YOUR OBJECTIVE
Please copy the data below with "screenshot" replaced by "screen capture" and nothing else changed, omitting the pictures.

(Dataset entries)
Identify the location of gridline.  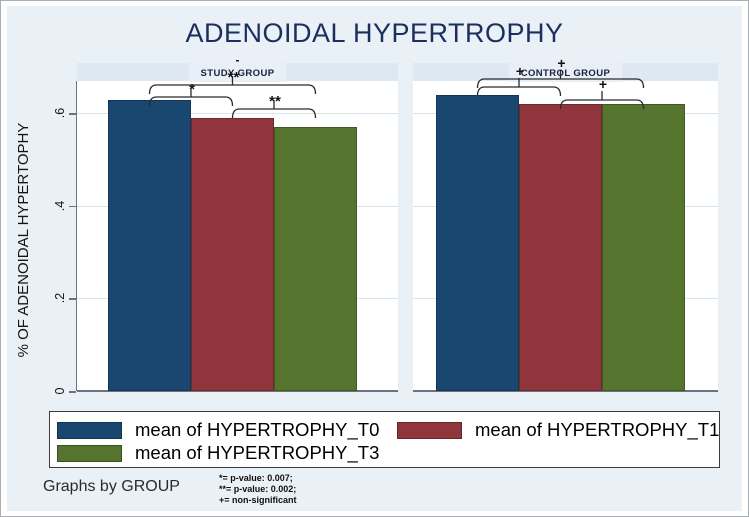
(238, 114).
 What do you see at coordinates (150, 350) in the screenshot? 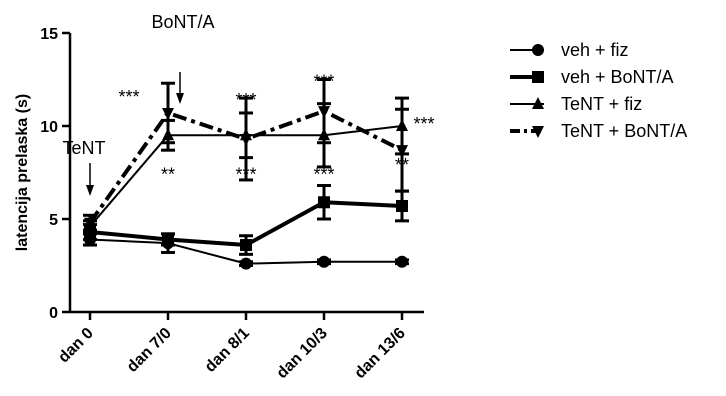
I see `x-tick-label: dan 7/0` at bounding box center [150, 350].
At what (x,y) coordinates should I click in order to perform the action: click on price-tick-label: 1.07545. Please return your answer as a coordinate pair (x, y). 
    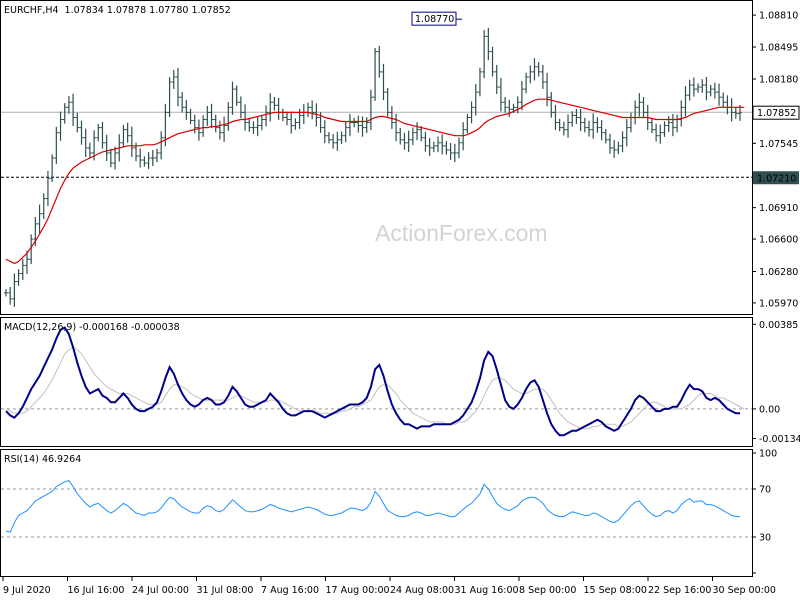
    Looking at the image, I should click on (778, 144).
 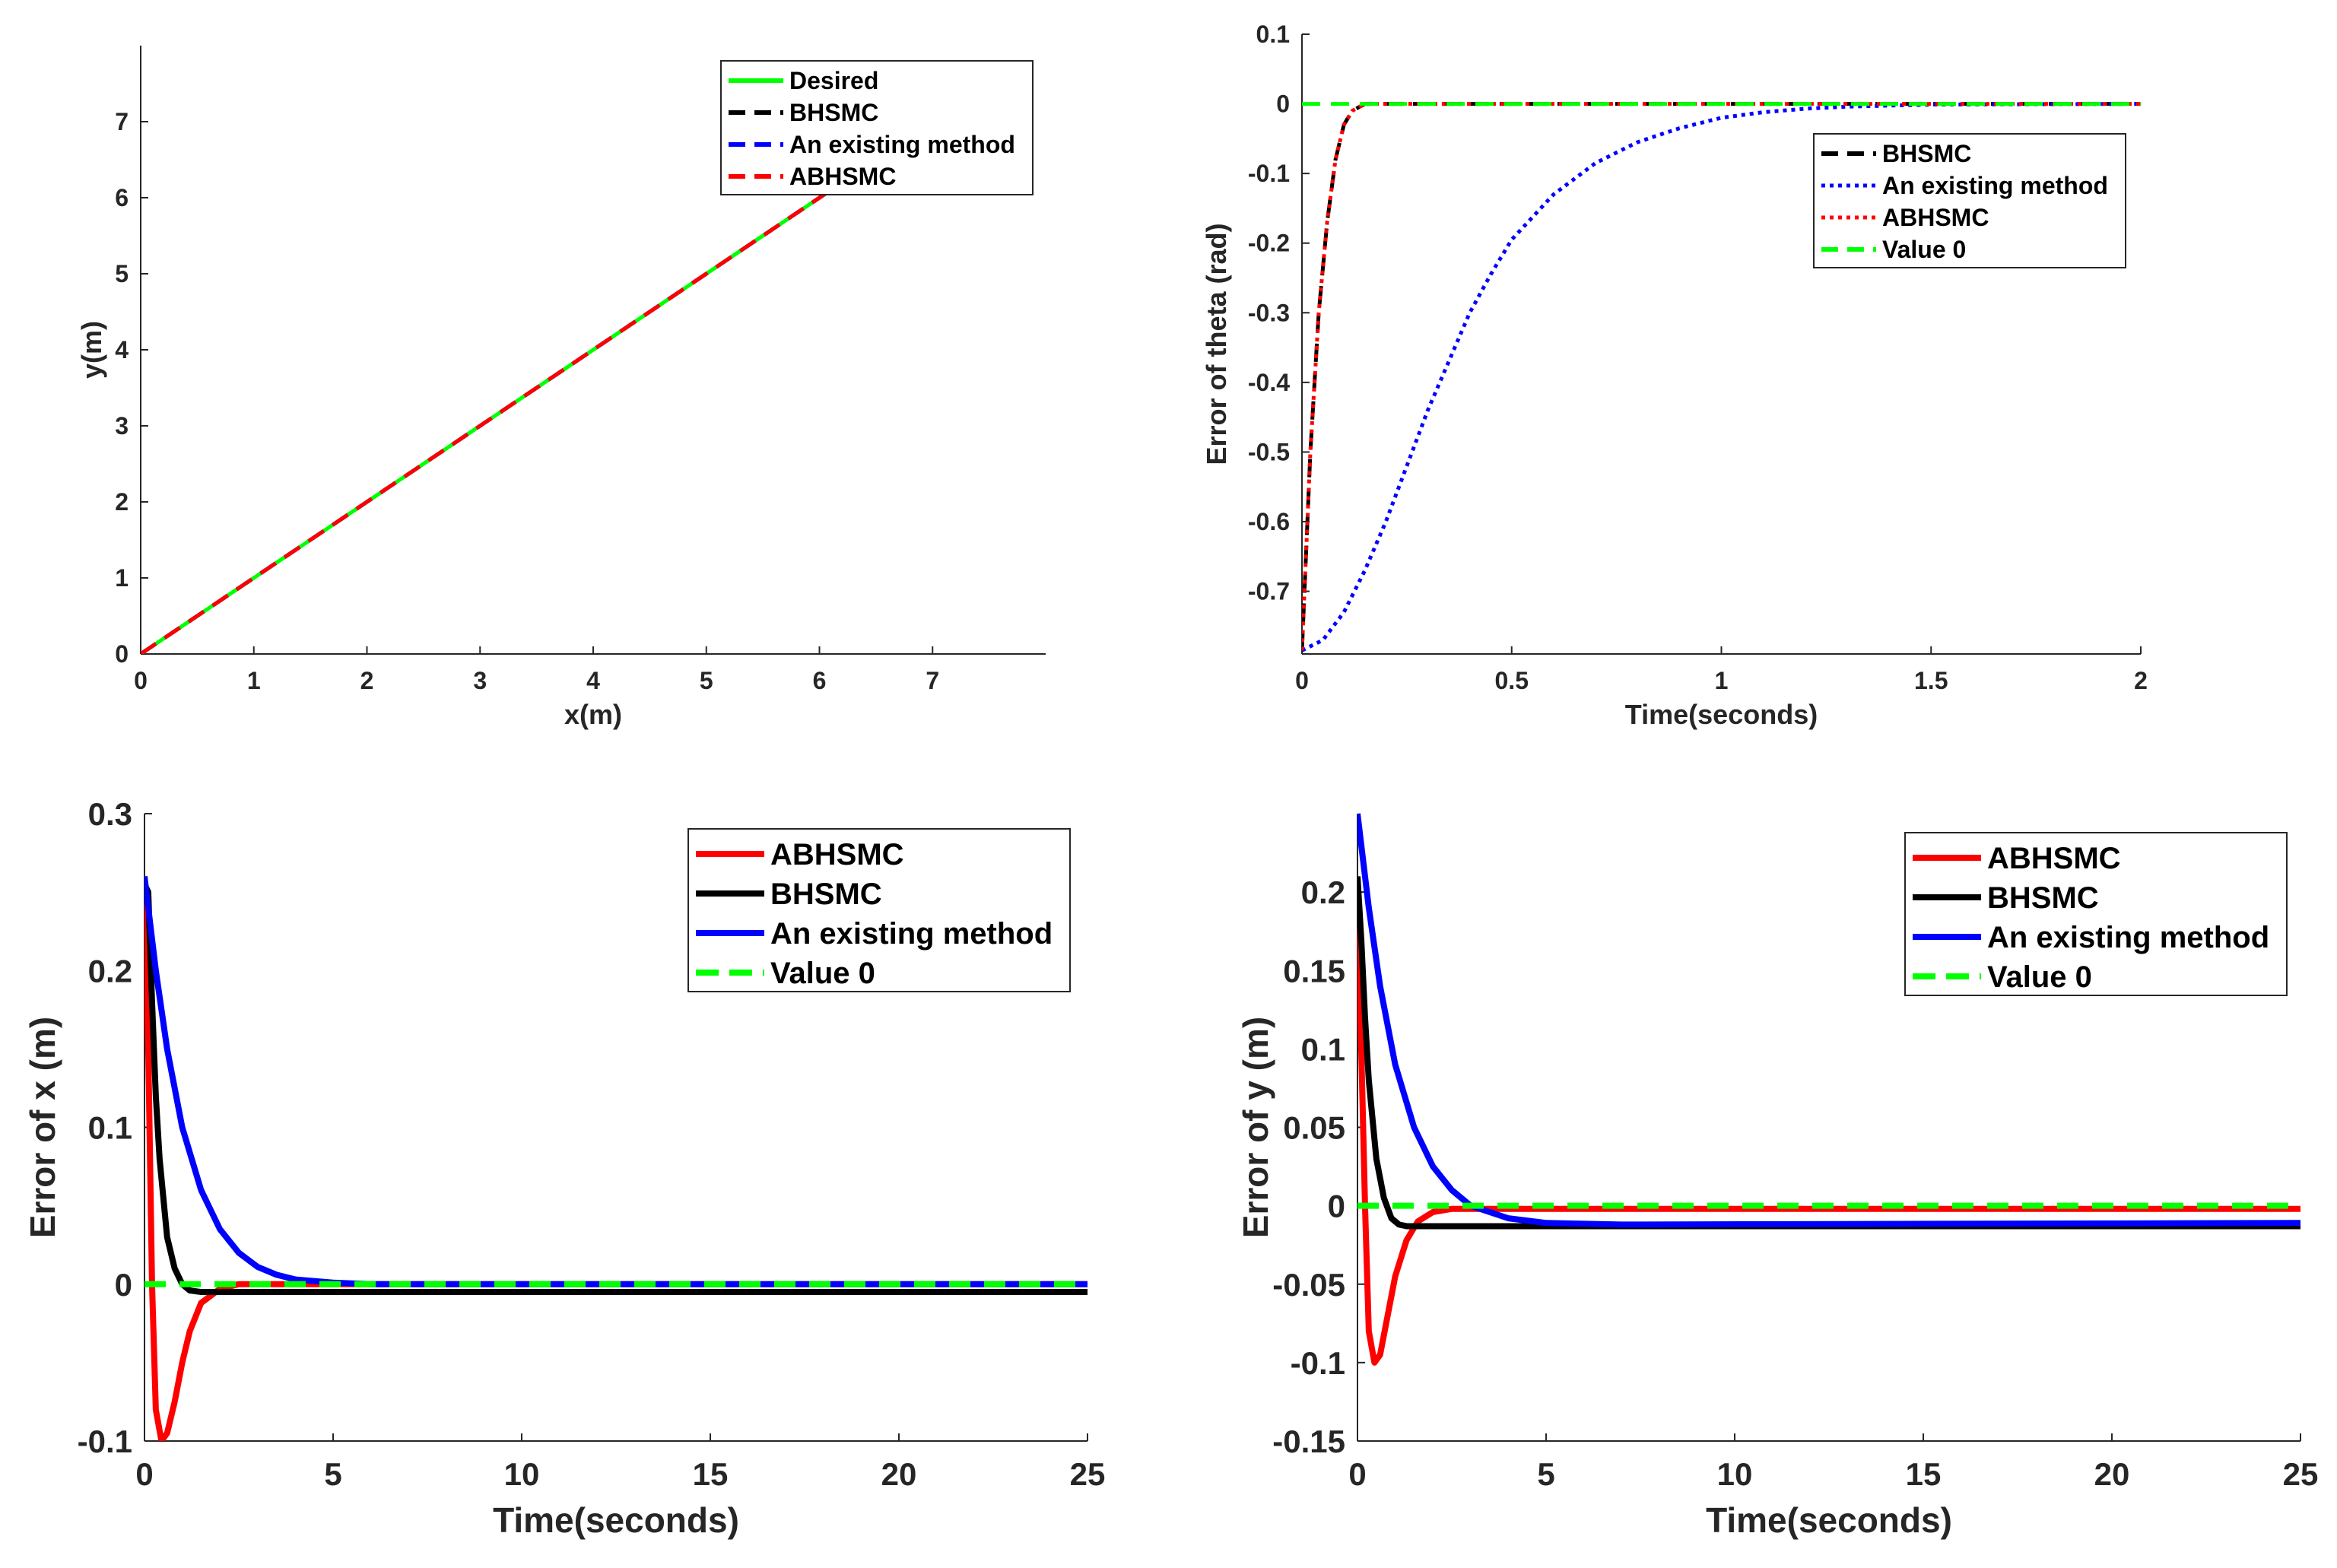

RESPONSE BOX
Identify the location of gridline.  
(238, 114).
 What do you see at coordinates (150, 350) in the screen capture? 
I see `x-tick-label: dan 7/0` at bounding box center [150, 350].
At what (x,y) coordinates should I click in order to perform the action: click on price-tick-label: 1.07545. Please return your answer as a coordinate pair (x, y). 
    Looking at the image, I should click on (778, 144).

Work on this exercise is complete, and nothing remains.